WHAT NEEDS TO BE DONE
Below are some entries. Copy each line that holds the string "will".

Stored records
================

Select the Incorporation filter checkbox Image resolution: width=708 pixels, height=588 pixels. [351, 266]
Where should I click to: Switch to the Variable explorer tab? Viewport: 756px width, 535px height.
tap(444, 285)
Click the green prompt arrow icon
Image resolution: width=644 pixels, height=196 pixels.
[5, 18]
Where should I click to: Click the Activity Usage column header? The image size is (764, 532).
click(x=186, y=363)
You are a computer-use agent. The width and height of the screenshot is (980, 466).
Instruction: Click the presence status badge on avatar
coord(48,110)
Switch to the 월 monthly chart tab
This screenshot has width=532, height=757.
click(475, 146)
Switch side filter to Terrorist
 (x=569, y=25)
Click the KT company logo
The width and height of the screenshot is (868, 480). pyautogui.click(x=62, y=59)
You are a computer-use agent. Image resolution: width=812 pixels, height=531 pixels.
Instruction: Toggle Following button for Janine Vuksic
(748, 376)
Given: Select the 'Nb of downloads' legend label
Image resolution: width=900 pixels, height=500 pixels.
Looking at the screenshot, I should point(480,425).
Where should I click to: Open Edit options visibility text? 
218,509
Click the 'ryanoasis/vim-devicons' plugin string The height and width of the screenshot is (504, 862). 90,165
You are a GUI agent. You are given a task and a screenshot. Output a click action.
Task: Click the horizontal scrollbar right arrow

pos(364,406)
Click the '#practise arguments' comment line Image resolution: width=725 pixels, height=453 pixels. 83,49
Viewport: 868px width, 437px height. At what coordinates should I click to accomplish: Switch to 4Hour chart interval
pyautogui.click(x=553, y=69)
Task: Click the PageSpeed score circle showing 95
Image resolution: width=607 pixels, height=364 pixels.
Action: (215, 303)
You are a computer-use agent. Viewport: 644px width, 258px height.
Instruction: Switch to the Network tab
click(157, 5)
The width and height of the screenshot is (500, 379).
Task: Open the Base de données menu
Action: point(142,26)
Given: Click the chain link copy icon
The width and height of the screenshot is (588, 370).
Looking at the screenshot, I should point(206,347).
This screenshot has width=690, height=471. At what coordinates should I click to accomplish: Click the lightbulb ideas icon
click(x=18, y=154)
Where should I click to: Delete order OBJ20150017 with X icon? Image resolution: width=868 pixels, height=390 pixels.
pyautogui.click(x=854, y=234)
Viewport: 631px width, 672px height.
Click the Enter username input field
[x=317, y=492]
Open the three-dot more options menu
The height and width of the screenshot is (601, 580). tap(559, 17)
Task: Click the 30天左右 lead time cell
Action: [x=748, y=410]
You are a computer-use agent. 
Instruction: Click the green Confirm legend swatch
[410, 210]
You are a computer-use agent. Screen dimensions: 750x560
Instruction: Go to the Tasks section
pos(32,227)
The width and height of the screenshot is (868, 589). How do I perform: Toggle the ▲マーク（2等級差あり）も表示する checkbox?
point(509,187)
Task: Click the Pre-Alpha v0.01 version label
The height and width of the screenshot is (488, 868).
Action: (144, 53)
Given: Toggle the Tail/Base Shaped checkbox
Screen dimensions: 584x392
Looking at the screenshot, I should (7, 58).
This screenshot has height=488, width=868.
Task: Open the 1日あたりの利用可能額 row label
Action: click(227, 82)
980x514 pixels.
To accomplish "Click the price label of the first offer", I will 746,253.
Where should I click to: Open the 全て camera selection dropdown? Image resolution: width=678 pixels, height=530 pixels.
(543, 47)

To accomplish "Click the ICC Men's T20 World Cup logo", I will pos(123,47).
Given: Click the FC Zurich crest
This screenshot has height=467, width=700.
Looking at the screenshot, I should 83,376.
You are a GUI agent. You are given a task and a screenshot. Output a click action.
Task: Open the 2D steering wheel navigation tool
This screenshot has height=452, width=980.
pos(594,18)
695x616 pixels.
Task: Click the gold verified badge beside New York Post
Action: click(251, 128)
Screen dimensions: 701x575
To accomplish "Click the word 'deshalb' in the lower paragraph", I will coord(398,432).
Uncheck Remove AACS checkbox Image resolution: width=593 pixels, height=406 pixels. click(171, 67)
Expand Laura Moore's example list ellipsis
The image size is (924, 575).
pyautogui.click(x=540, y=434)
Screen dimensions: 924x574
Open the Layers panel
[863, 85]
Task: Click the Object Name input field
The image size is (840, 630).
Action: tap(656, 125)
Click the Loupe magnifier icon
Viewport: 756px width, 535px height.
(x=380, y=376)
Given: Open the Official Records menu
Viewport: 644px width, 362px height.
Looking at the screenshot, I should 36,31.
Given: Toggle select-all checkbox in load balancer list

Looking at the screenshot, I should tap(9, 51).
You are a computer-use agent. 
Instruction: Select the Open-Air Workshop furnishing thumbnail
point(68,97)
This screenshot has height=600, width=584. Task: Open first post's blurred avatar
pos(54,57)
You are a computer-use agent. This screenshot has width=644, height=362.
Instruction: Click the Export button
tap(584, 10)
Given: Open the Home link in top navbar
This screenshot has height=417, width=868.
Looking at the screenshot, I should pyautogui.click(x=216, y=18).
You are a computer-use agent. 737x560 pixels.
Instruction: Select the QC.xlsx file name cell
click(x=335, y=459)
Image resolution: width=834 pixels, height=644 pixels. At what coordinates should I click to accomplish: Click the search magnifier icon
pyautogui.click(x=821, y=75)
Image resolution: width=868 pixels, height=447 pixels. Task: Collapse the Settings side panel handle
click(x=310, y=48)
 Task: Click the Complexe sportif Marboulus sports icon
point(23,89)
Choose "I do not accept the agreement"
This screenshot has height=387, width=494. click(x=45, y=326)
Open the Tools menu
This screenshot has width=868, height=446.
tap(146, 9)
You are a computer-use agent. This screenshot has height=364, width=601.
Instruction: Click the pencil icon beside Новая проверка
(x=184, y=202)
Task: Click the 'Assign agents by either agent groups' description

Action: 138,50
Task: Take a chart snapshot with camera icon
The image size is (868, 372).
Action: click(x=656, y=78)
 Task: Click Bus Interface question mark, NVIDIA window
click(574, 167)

================

YOUR RESPONSE
To accomplish "Click the price label of the first offer", I will 746,253.
To accomplish "Click the ICC Men's T20 World Cup logo", I will pos(123,47).
To accomplish "Click the word 'deshalb' in the lower paragraph", I will coord(398,432).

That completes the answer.